WHAT THIS TASK INVOLVES
Give back each line of the data exactly as it reads, minus the pictures.

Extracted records
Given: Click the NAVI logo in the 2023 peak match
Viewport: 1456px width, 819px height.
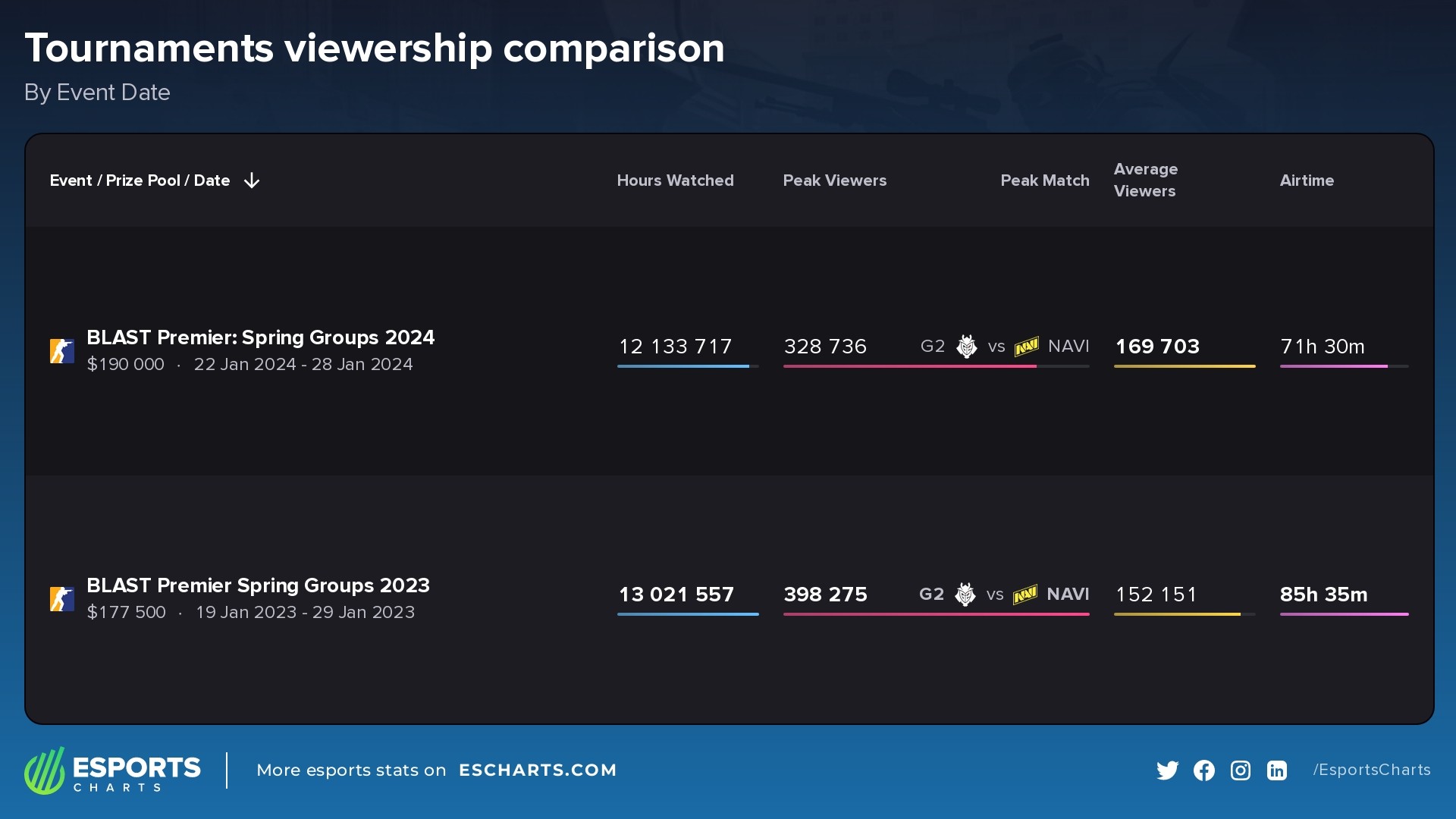Looking at the screenshot, I should pos(1025,595).
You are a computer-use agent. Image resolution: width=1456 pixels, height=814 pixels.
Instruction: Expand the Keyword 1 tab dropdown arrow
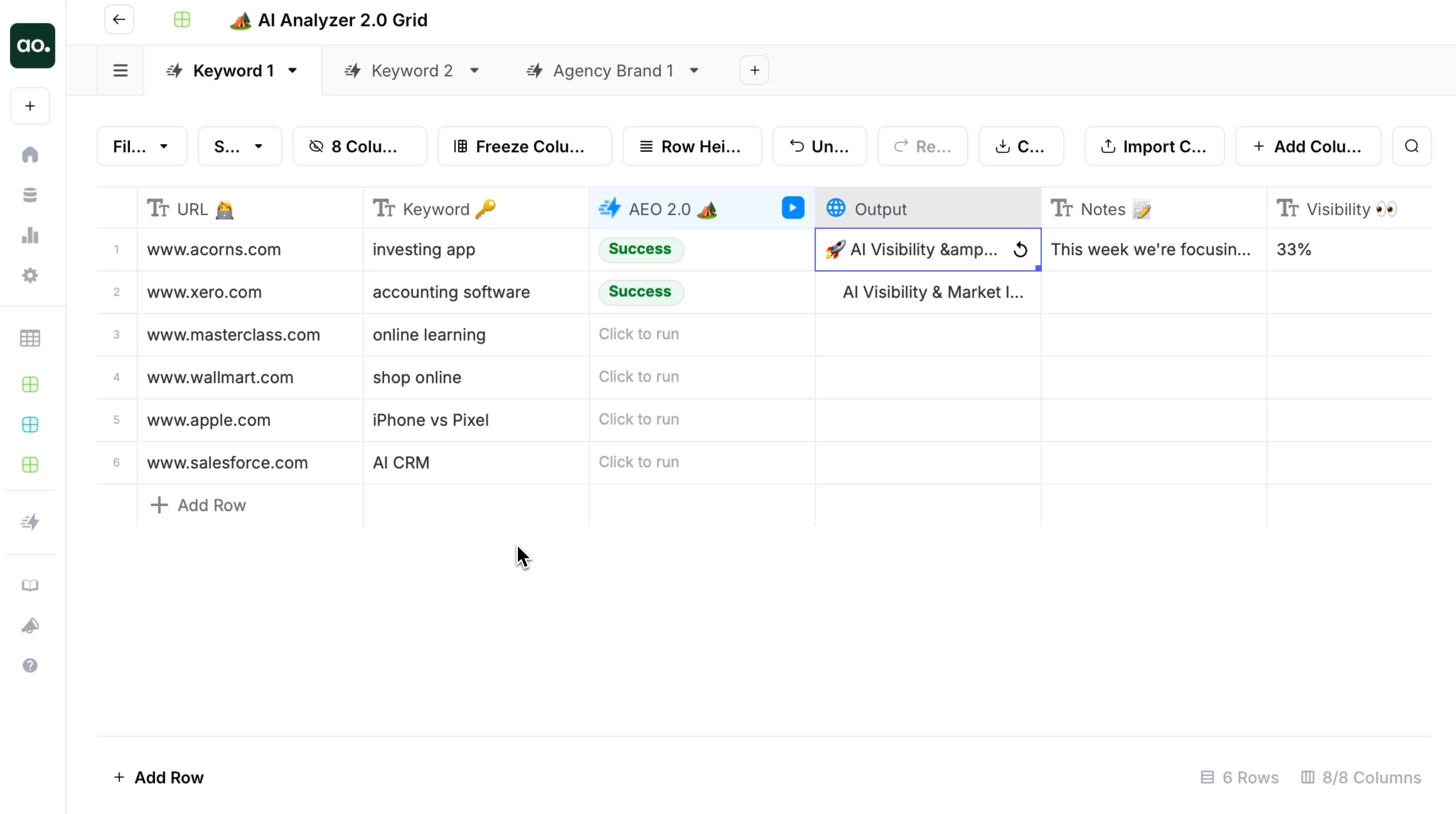pos(292,70)
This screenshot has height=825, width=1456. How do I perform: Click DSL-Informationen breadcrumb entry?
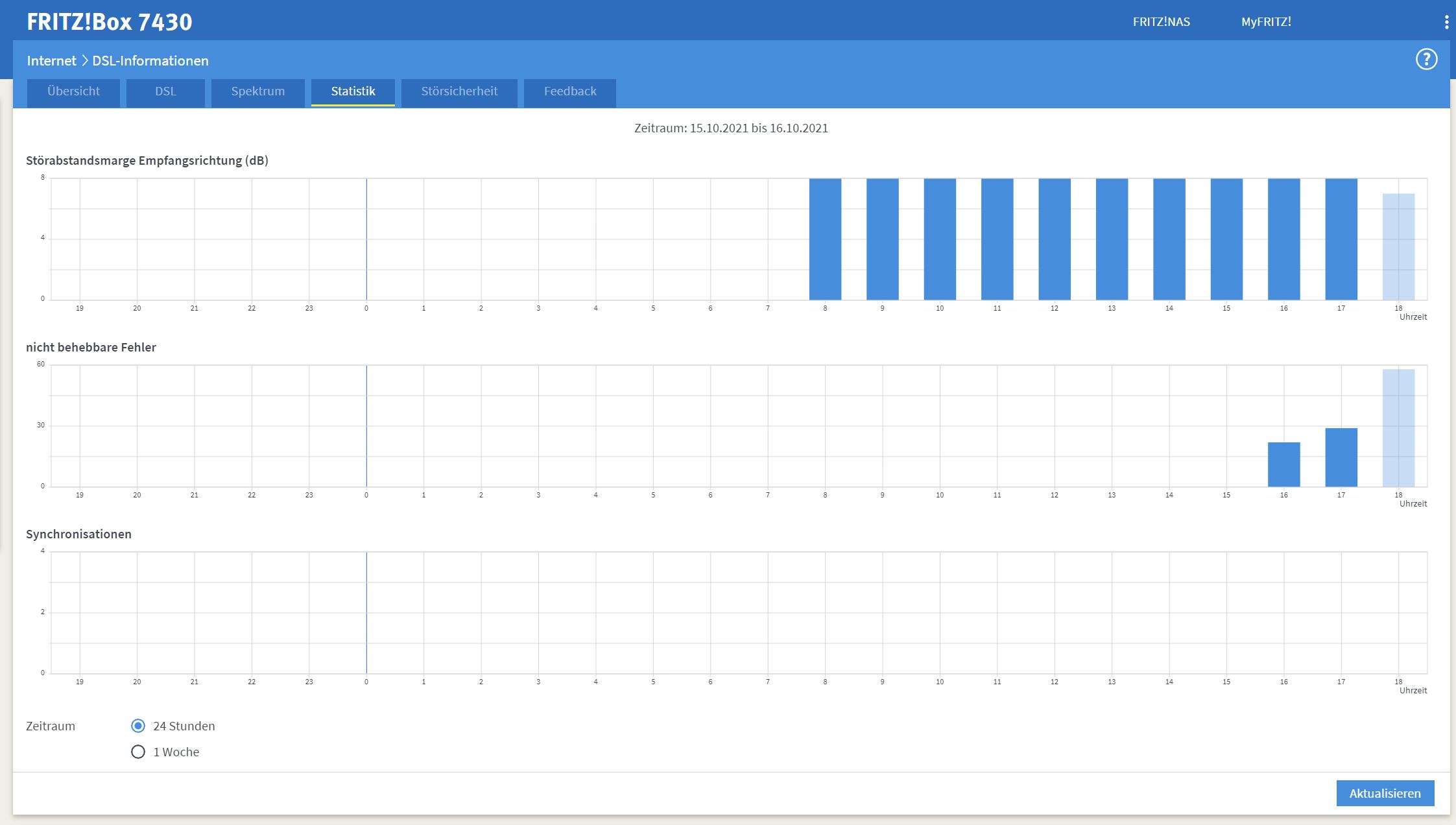(150, 61)
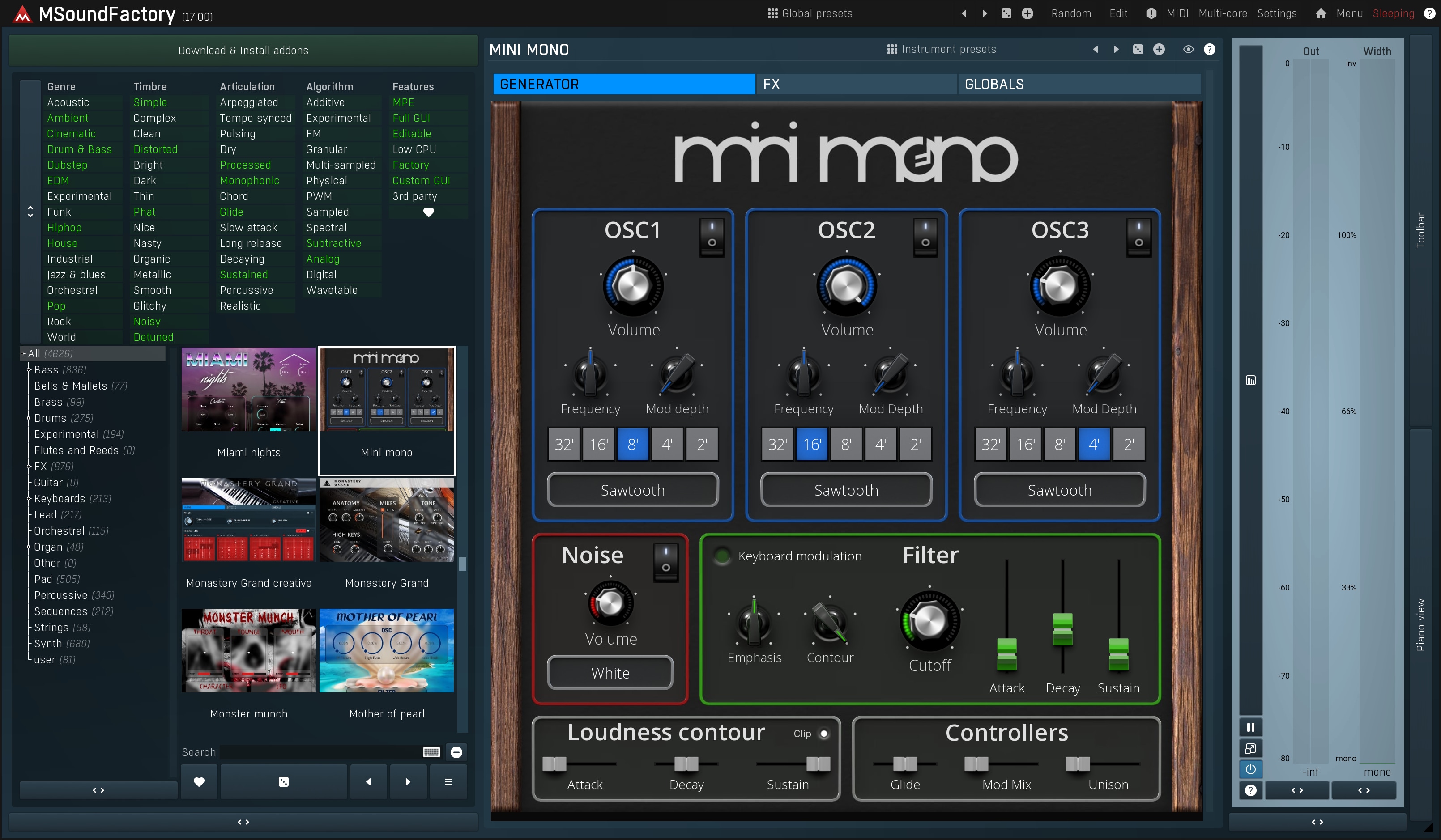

EXERCISE RESPONSE
Given: Click the NAVI logo in the 2023 peak match
Viewport: 1456px width, 819px height.
Looking at the screenshot, I should pos(1025,595).
You are a computer-use agent. Image resolution: width=1456 pixels, height=814 pixels.
Instruction: Expand the Keyword 1 tab dropdown arrow
pos(292,70)
This screenshot has height=825, width=1456. How do I perform: Click DSL-Informationen breadcrumb entry?
(150, 61)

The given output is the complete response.